Data for this task »

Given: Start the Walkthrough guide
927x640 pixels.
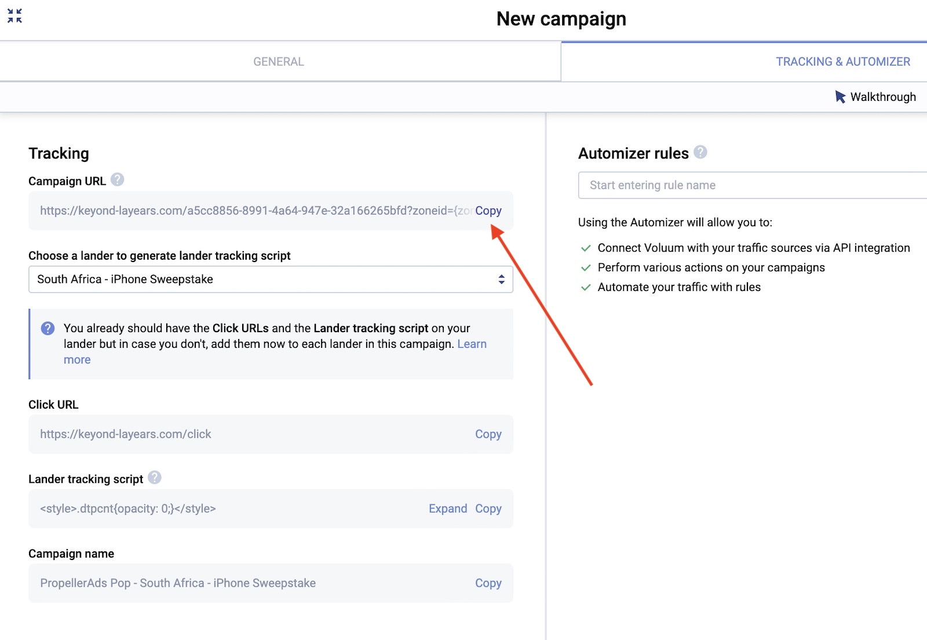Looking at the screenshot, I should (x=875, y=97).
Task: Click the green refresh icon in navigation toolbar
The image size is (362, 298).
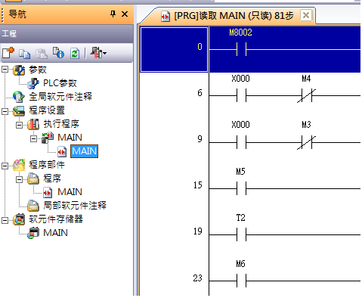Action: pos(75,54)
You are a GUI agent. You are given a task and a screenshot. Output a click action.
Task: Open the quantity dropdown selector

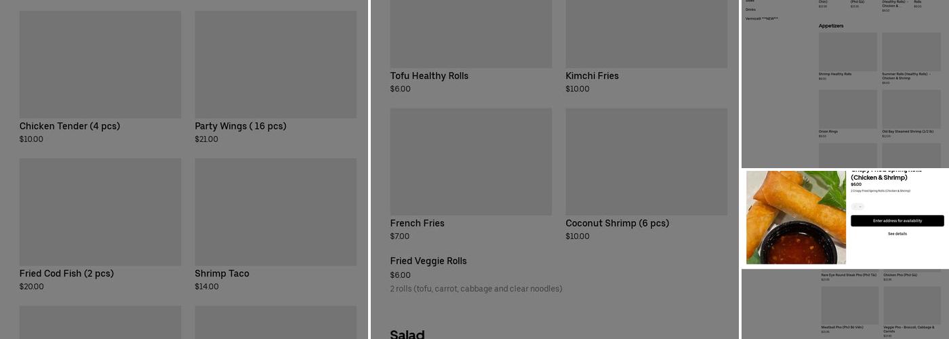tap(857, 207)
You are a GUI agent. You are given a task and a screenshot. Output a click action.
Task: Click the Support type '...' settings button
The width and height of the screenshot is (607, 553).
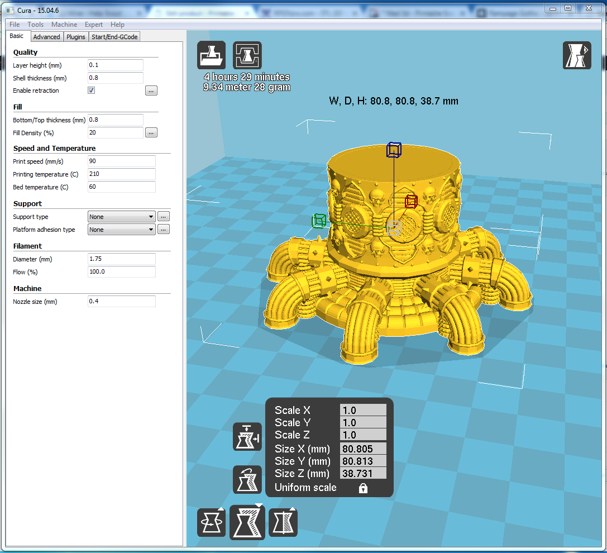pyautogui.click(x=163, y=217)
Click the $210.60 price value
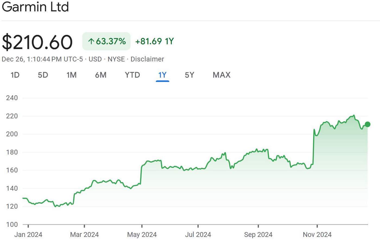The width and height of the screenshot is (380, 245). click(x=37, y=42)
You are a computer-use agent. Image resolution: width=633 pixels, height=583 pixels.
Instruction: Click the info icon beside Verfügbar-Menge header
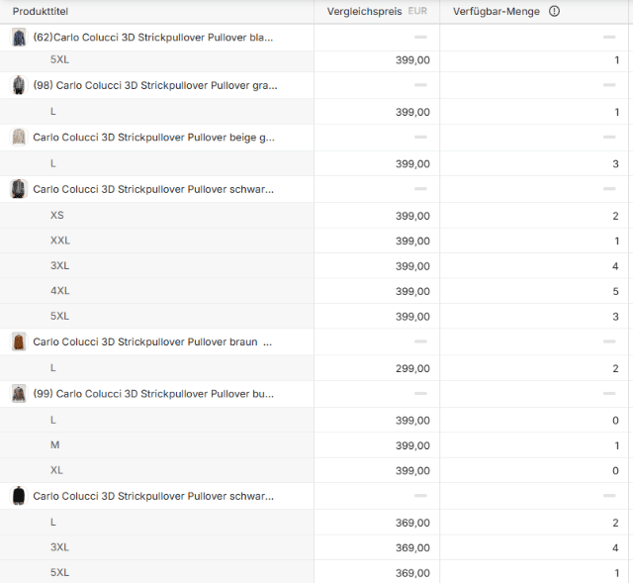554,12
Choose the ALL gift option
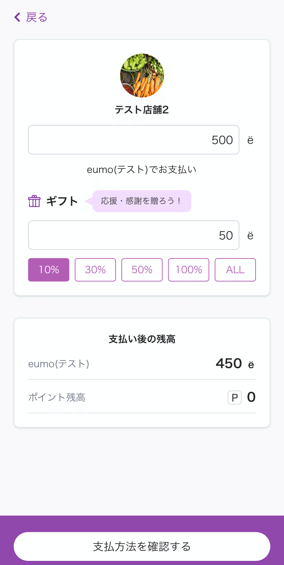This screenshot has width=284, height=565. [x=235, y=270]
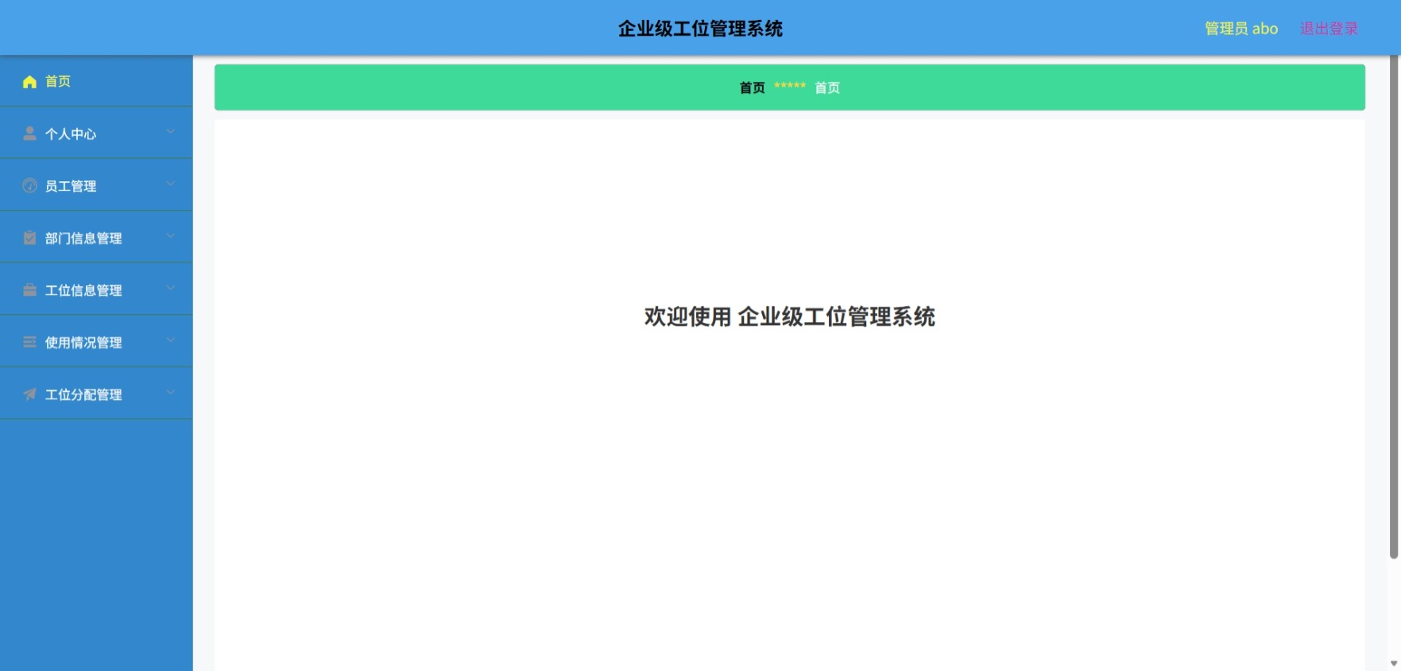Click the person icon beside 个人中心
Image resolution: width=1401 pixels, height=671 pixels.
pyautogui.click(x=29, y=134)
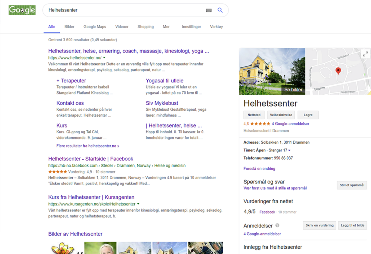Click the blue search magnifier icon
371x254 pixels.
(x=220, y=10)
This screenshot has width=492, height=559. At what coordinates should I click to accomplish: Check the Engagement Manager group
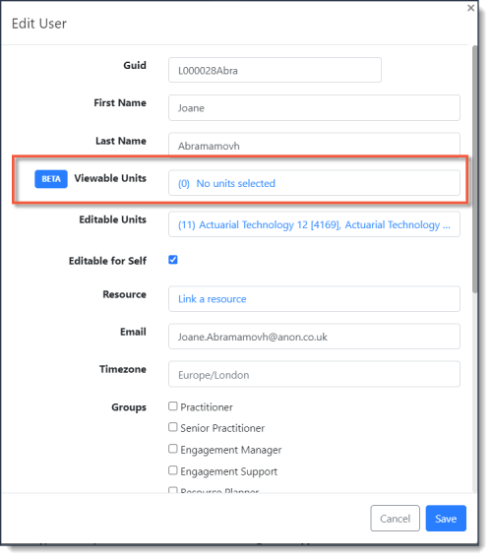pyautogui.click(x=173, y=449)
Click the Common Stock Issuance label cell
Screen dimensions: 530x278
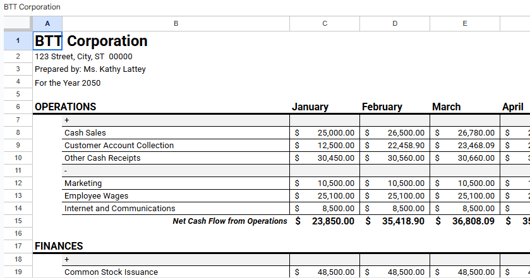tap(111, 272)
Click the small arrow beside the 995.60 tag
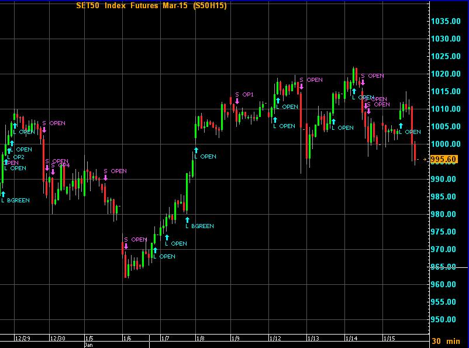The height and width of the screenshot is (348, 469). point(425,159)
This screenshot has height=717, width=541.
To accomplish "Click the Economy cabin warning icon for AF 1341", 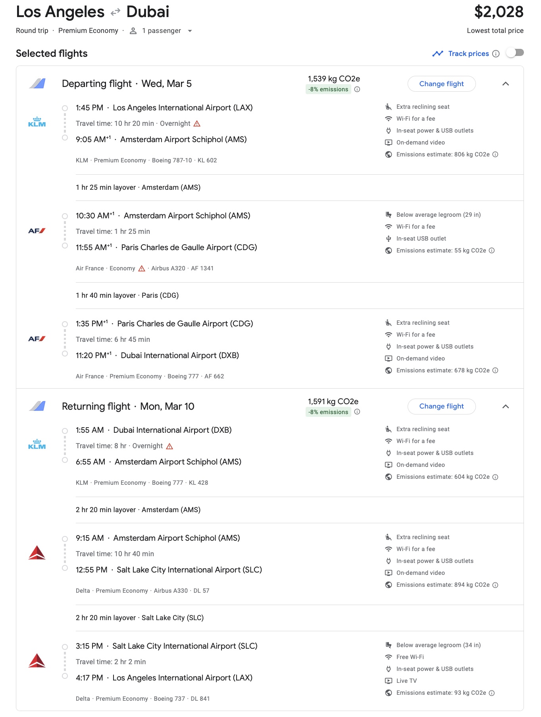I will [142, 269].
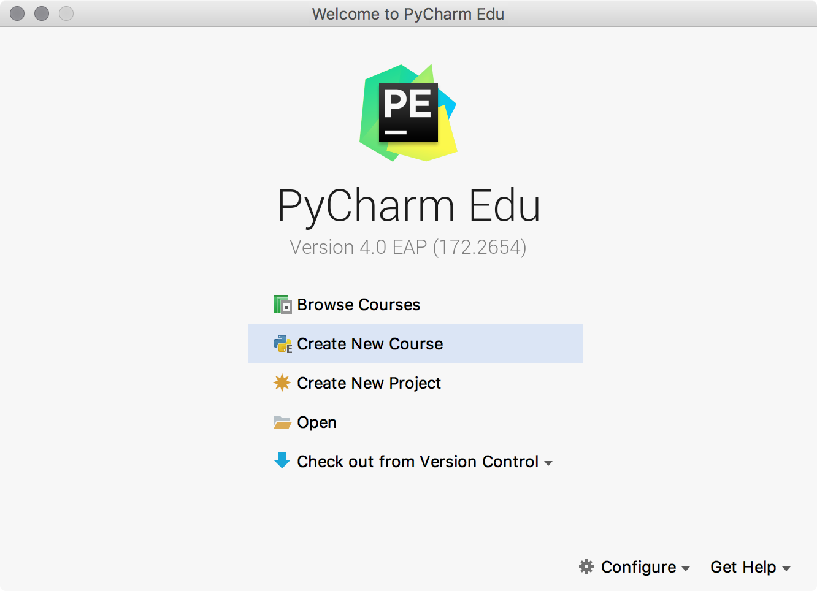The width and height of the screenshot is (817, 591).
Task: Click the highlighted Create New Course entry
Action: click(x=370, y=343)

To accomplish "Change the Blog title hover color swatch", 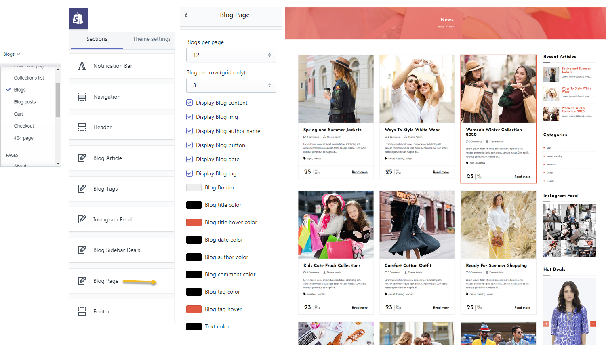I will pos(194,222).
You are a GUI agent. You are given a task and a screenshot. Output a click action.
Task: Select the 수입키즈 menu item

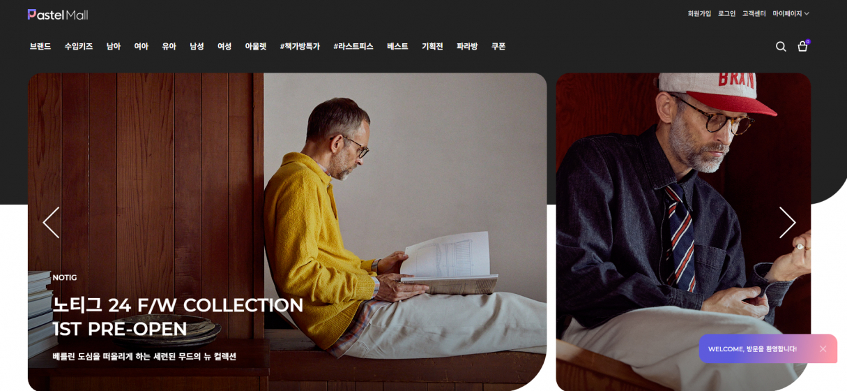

Task details » Your answer must be an exact copy of the lines from the start of the entries through the line with "This screenshot has height=717, width=541.", with no pictures.

Final answer »
Given: Start the Walkthrough guide
927x640 pixels.
Looking at the screenshot, I should (x=875, y=97).
Task: Click the green refresh icon in navigation toolbar
The image size is (362, 298).
Action: pos(75,54)
You are a GUI agent. You are given a task and a screenshot. Output a click action.
Task: Open the quantity dropdown selector

tap(857, 207)
You are a GUI agent. You are given a task and a screenshot. Output a click action.
Task: Click the Support type '...' settings button
The width and height of the screenshot is (607, 553).
pyautogui.click(x=163, y=217)
Click the $210.60 price value
The width and height of the screenshot is (380, 245). click(x=37, y=42)
You are a computer-use agent. Image resolution: width=633 pixels, height=583 pixels.
Instruction: Click the info icon beside Verfügbar-Menge header
554,12
Choose the ALL gift option
This screenshot has width=284, height=565. [x=235, y=270]
Click the person icon beside 个人中心
Image resolution: width=1401 pixels, height=671 pixels.
pyautogui.click(x=29, y=134)
Click the blue search magnifier icon
371x254 pixels.
(x=220, y=10)
This screenshot has width=492, height=559. At what coordinates should I click to accomplish: Check the Engagement Manager group
pyautogui.click(x=173, y=449)
Click the Common Stock Issuance label cell
Screen dimensions: 530x278
tap(111, 272)
Click the small arrow beside the 995.60 tag
The height and width of the screenshot is (348, 469). point(425,159)
This screenshot has height=717, width=541.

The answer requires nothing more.